Comment by narush
3 days ago
Hey HN, study author here. I'm a long-time HN user -- and I'll be in the comments today to answer questions/comments when possible!
If you're short on time, I'd recommend just reading the linked blogpost or the announcement thread here [1], rather than the full paper.
Hey I just wanted to say this is one of the better studies I've seen - not clickbaity, very forthright about what is being claimed, and presented in such an easy-to-digest format. Thanks so much for doing this.
Thanks for the kind words!
I'll just say that the methodology of the paper and the professionalism with which you are answering us here is top notch. Great work.
Thank you!
It's good to know that Claude 3.7 isn't enough to build Skynet!
(I read the post but not paper.)
Did you measure subjective fatigue as one way to explain the misperception that AI was faster? As a developer-turned-manager I like AI because it's easier when my brain is tired.
We attempted to! We explore this more in the section Trading speed for ease (C.2.5) in the paper (https://metr.org/Early_2025_AI_Experienced_OS_Devs_Study.pdf).
TLDR: mixed evidence that developers make it less effortful, from quantitative and qualitative reports. Unclear effect.
Was any attention paid to whether the tickets being implemented with AI assistance were an appropriate use case for AI?
If the instruction is just "implement this ticket with AI", then that's very realistic in that it's how management often tries to operate, but it's also likely to be quite suboptimal. There are ways to use AI that help a lot, and other ways that hurt more than it helps.
If your developers had sufficient experience with AI to tell the difference, then they might have compensated for that, but reading the paper I didn't see any indication of that.
The instructions given to developers was not just "implement with AI" - but rather that they could use AI if they deemed it would be helpful, but indeed did _not need to use AI if they didn't think it would be helpful_. In about ~16% of labeled screen recordings where developers were allowed to use AI, they choose to use no AI at all!
That being said, we can't rule out that the experiment drove them to use more AI than they would have outside of the experiment (in a way that made them less productive). You can see more in section "Experimentally driven overuse of AI (C.2.1)" [1]
[1] https://metr.org/Early_2025_AI_Experienced_OS_Devs_Study.pdf
Could you either release the dataset (raw but anonymized) for independent statistical évaluation or at least add the absolute times of each dev per task to the paper? I'm curious what the absolute times of each dev with/without AI was and whether the one guy with lots of Cursor experience was actually faster than the rest of just a slow typer getting a big boost out of llms
Also, cool work, very happy to see actually good evaluations instead of just vibes or observational stuies that don't account for the Hawthorne effect
Yep, sorry, meant to post this somewhere but forgot in final-paper-polishing-sprint yesterday!

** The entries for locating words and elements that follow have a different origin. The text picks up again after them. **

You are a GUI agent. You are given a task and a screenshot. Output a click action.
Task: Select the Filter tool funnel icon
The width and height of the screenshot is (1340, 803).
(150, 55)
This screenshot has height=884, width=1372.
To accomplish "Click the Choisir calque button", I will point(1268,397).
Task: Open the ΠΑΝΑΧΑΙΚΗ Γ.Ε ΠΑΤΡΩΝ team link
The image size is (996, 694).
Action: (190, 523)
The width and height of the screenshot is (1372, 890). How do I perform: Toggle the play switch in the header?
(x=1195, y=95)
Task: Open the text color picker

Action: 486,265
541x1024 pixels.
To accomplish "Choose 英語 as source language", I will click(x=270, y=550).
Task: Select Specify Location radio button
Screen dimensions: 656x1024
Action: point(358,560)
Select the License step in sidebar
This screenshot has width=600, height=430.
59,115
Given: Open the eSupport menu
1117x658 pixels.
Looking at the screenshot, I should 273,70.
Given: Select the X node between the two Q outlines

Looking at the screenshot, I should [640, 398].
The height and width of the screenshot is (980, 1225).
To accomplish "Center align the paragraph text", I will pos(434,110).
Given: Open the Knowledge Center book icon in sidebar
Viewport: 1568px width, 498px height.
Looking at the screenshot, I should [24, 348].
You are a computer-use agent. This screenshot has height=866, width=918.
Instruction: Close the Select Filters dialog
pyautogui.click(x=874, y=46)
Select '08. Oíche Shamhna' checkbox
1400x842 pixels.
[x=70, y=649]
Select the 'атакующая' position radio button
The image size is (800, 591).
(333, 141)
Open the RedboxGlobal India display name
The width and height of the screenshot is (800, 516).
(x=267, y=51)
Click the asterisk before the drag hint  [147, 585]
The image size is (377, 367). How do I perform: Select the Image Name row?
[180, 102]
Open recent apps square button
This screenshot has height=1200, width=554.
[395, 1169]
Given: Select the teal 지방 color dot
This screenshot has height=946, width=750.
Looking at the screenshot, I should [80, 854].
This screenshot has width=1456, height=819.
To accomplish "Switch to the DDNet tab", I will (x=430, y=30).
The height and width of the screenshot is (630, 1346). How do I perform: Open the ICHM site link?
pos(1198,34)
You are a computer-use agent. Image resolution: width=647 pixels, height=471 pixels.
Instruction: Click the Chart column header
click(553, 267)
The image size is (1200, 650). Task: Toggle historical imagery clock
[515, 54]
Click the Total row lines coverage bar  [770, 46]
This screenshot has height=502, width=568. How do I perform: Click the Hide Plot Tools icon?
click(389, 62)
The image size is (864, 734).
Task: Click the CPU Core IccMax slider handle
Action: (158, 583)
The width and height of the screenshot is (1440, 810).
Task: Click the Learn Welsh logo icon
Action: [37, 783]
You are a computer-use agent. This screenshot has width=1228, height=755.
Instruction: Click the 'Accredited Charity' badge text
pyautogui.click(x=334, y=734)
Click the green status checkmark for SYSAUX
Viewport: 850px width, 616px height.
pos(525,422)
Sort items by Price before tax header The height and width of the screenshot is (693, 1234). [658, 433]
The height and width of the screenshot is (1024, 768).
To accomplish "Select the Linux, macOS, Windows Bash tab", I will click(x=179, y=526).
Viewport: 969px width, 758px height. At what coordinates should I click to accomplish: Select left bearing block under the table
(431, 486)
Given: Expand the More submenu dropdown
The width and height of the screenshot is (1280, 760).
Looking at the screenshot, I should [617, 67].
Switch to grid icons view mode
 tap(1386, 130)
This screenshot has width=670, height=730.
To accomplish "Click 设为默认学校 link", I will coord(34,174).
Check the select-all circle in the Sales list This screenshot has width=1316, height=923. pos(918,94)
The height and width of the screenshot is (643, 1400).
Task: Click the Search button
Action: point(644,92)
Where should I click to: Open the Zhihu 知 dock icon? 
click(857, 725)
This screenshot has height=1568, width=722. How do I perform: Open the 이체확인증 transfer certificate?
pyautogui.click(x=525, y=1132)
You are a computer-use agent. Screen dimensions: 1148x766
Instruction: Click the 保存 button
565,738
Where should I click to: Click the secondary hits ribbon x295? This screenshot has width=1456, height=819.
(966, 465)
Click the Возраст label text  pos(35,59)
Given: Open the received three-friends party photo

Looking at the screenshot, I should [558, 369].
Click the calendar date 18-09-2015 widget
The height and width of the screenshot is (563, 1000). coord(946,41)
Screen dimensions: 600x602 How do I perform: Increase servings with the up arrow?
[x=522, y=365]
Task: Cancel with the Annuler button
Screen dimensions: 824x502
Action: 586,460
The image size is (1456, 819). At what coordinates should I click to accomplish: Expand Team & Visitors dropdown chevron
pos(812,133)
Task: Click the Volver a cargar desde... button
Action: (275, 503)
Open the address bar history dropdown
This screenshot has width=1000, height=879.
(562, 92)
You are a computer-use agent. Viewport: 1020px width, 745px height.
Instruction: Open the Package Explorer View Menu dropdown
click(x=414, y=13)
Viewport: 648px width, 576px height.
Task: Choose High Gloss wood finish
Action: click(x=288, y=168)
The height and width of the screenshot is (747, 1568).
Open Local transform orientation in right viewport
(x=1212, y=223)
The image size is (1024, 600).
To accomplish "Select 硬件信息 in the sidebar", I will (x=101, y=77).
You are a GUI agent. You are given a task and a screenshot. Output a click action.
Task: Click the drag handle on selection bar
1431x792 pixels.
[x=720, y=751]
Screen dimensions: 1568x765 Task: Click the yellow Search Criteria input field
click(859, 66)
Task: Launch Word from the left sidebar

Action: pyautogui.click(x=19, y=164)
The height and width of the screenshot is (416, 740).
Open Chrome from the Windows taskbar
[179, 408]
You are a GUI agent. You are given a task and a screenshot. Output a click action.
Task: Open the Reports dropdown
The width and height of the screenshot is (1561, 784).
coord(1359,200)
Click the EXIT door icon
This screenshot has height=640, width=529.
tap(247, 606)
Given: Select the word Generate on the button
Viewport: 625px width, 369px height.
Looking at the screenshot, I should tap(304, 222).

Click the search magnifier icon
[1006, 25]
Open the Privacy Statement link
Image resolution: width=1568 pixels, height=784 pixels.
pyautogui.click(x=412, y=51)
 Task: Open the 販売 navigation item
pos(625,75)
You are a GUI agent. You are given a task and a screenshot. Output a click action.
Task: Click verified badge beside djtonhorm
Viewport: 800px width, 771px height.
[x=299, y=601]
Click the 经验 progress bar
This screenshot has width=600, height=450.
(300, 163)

We'll be releasing anonymized data and some basic analysis code to replicate core results within the next few weeks (probably next, depending).
Our GitHub is here (http://github.com/METR/) -- or you can follow us (https://x.com/metr_evals) and we'll probably tweet about it.
Cool, thanks a lot. Btw, I have a very tiny tiny (50 to 100 audience ) podcast where we try to give context to what we call the "muck" of AI discourse (trying to ground claims into both what we would call objectively observable facts/évidence, and then _separately_ giving out own biased takes), if you would be interested to come on it and chat => contact email in my profile.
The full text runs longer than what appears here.